◆ **Directions**
Write out all of the data below again word for word, but leave out the pictures.
begin Provided data
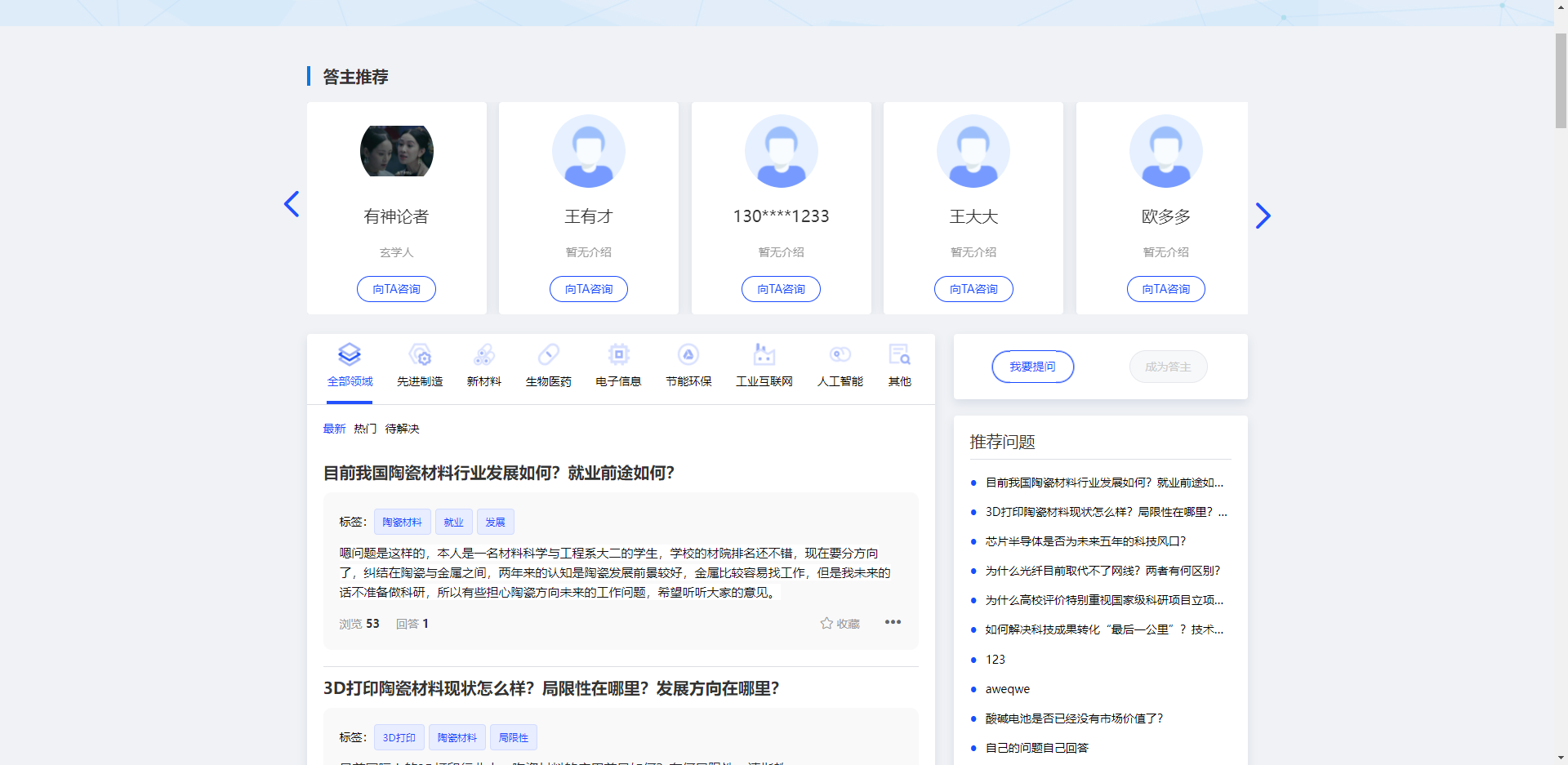Click the 我要提问 button

coord(1032,367)
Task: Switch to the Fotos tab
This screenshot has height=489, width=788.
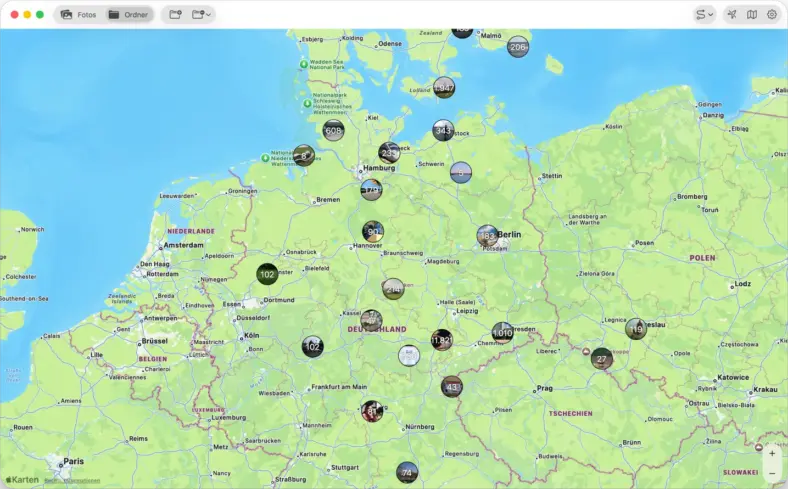Action: pos(79,15)
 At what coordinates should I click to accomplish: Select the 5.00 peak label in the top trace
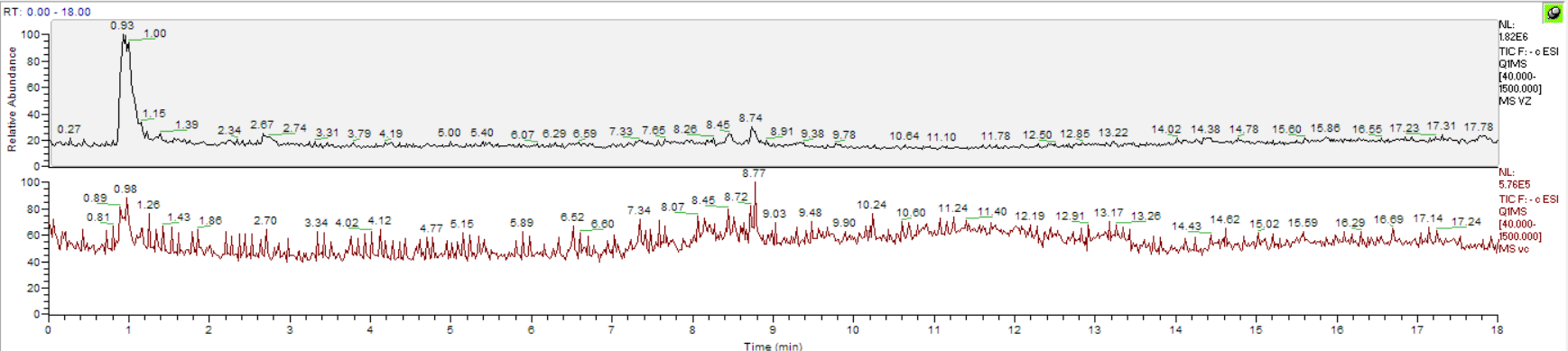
end Provided data
◆ **Exercise solution**
Click the 我要提问 button

coord(1032,367)
Task: Switch to the Fotos tab
This screenshot has height=489, width=788.
Action: pos(79,15)
 At what coordinates should I click to accomplish: Select the 5.00 peak label in the top trace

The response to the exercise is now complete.